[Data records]
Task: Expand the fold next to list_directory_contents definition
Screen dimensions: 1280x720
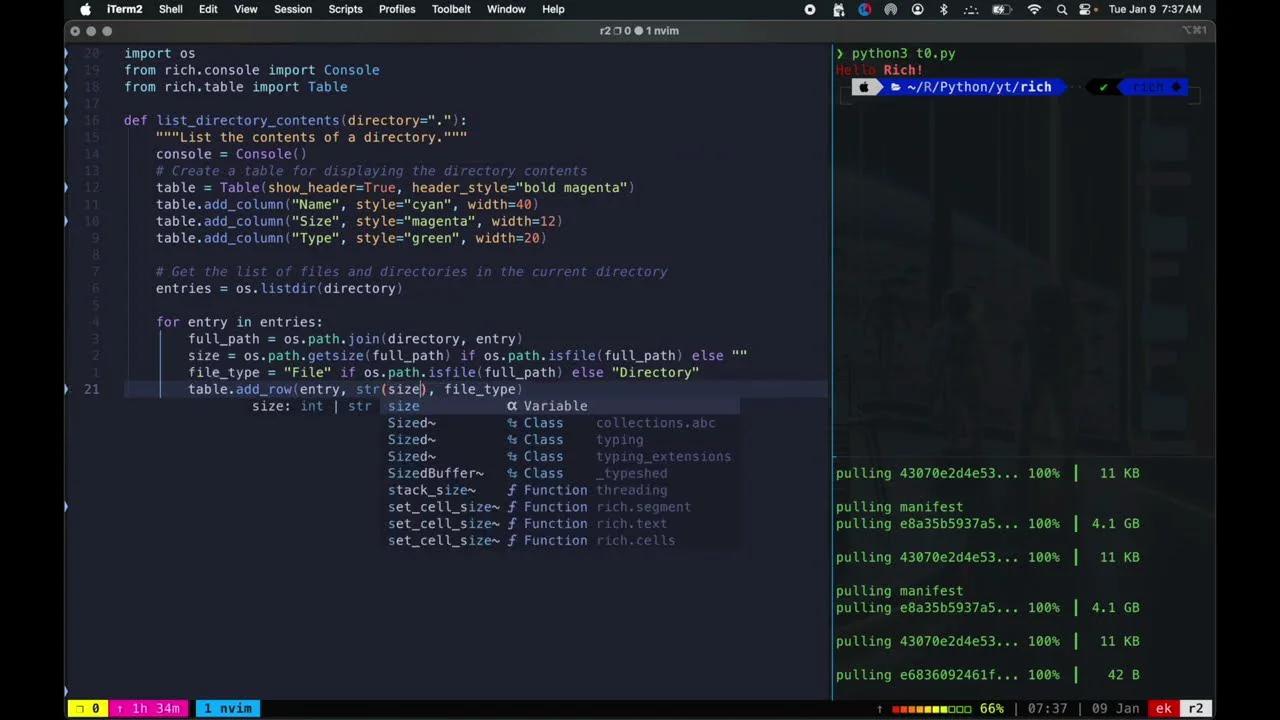Action: click(66, 120)
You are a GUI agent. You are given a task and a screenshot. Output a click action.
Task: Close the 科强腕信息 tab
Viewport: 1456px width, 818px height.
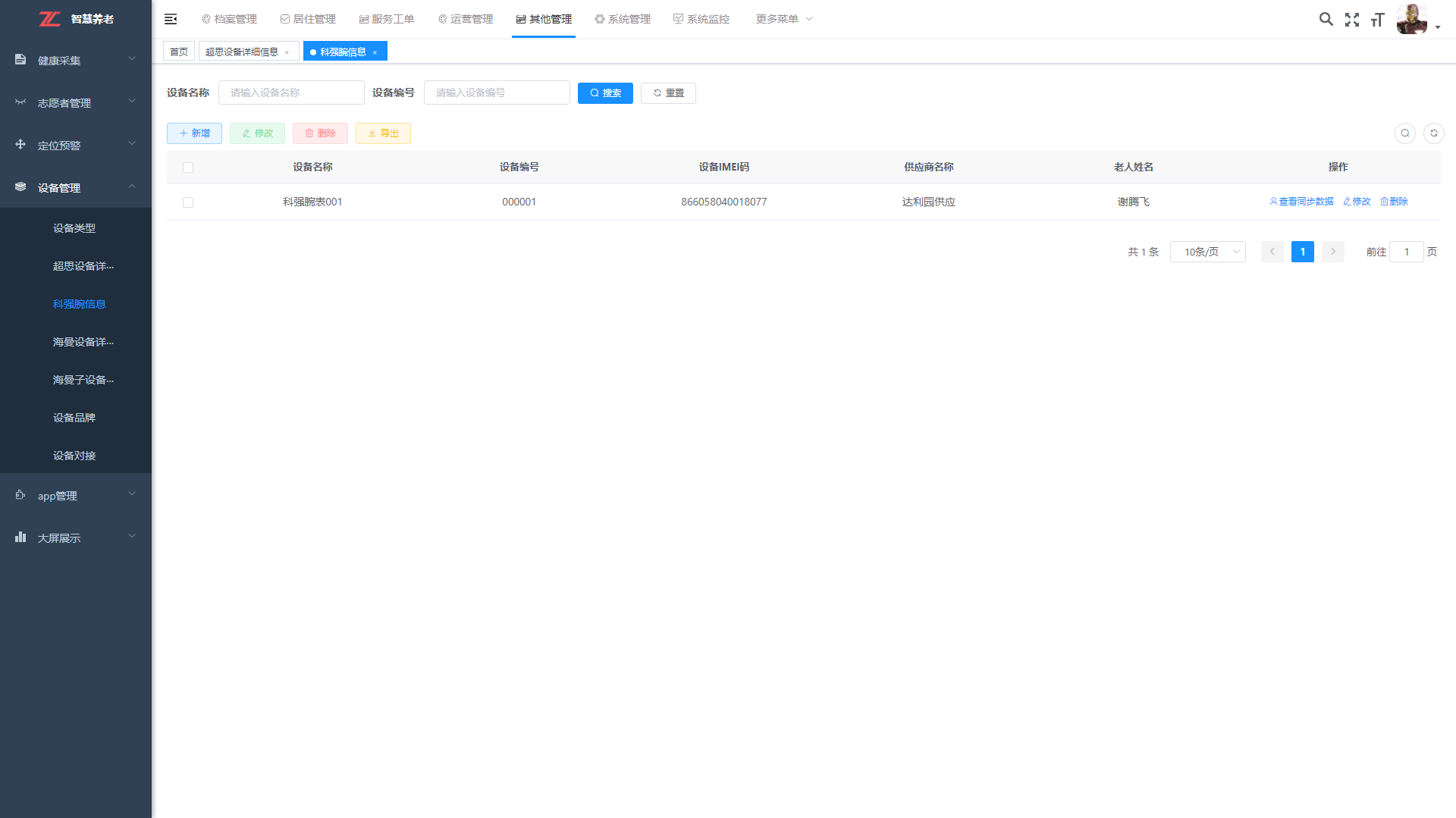tap(375, 52)
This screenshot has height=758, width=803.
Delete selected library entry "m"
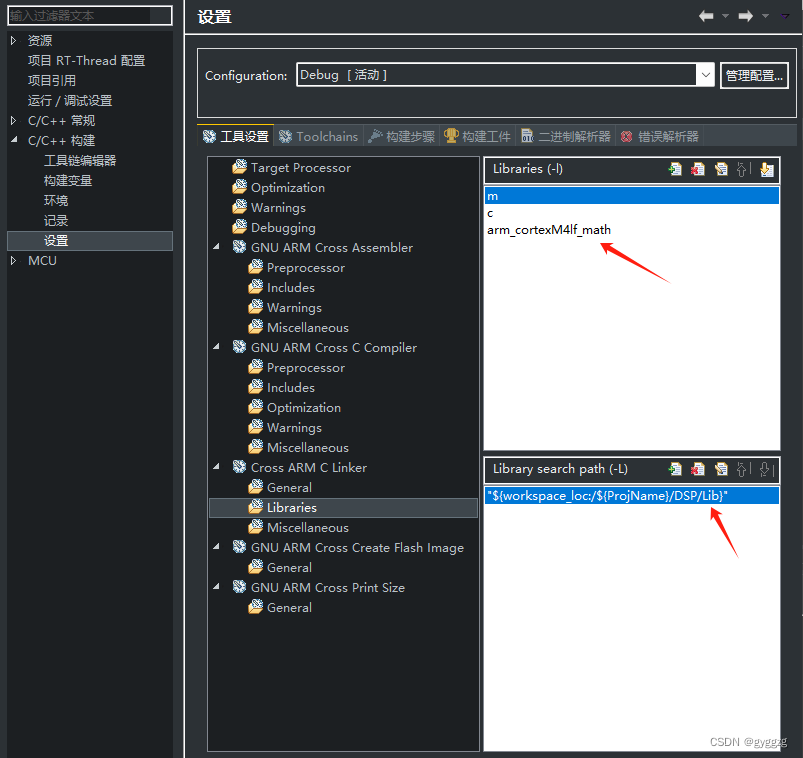coord(699,169)
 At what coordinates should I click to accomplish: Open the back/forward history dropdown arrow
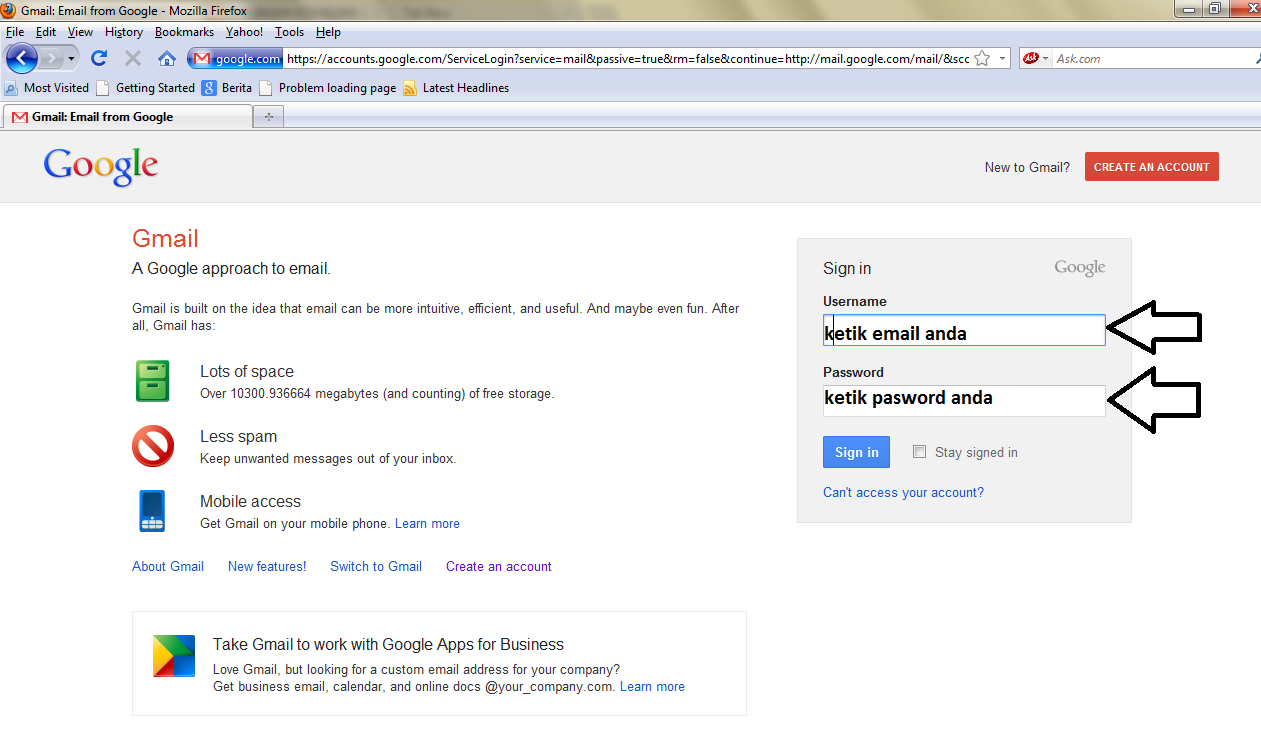(72, 59)
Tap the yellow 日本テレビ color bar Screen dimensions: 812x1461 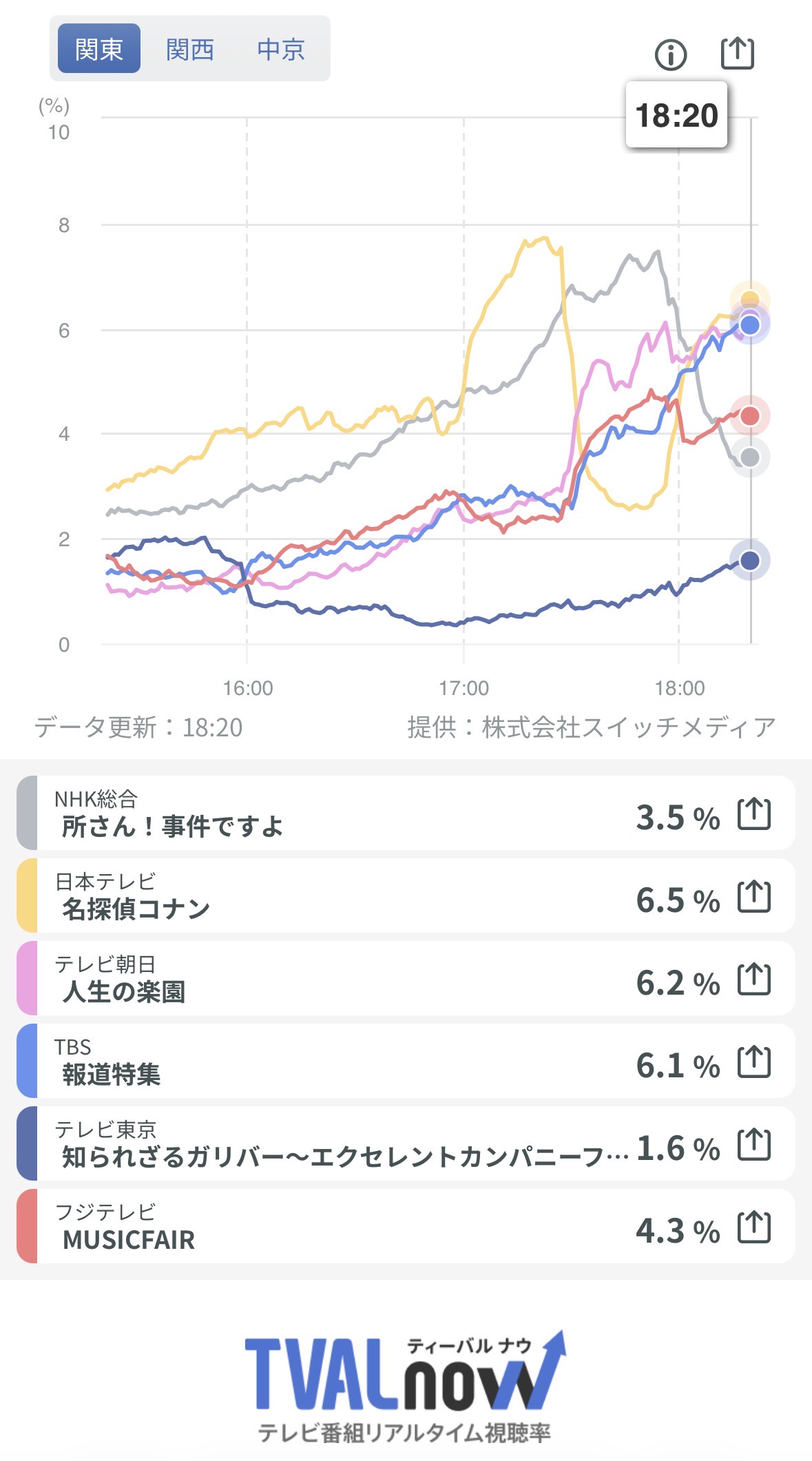point(27,895)
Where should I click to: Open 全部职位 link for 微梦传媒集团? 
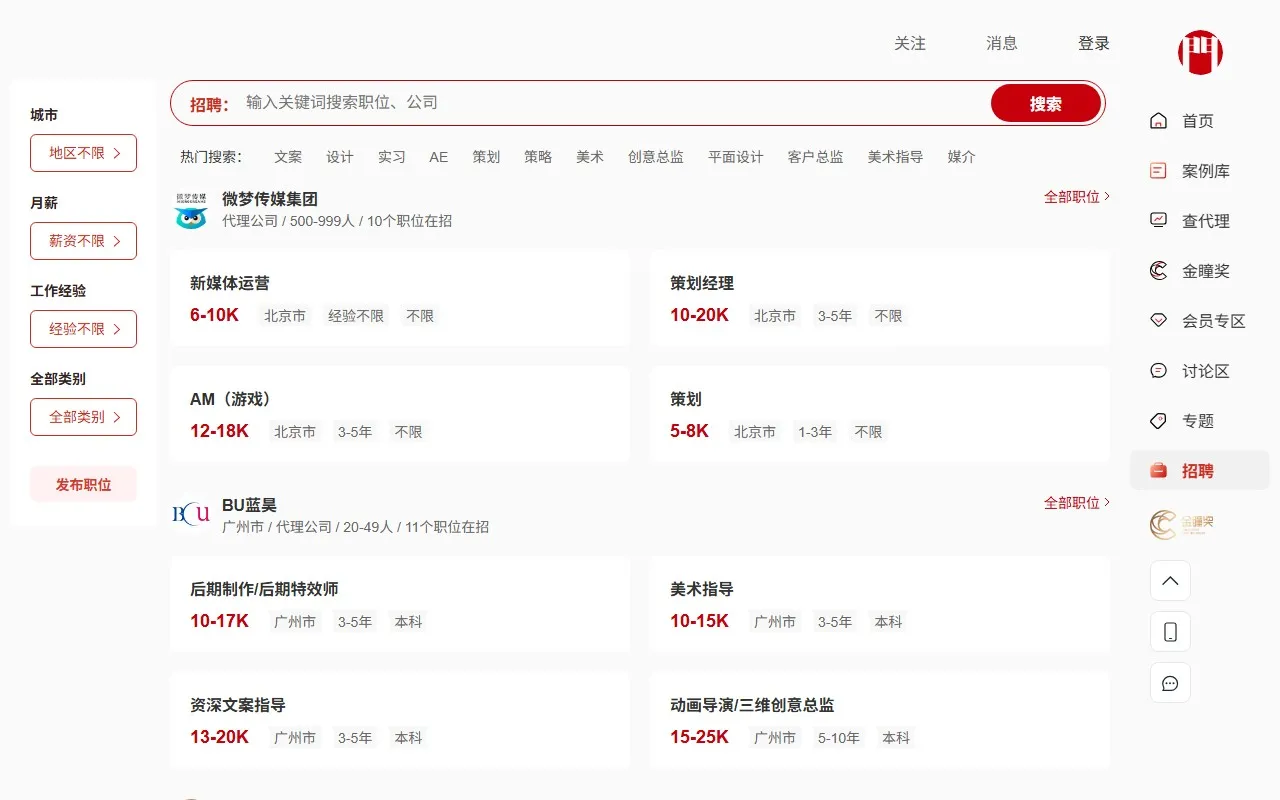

HOW TO COMPLETE THIS TASK. The required reply is the count of lines in the entries above where the string "screenshot" appears, and nothing more.

FINAL ANSWER. 2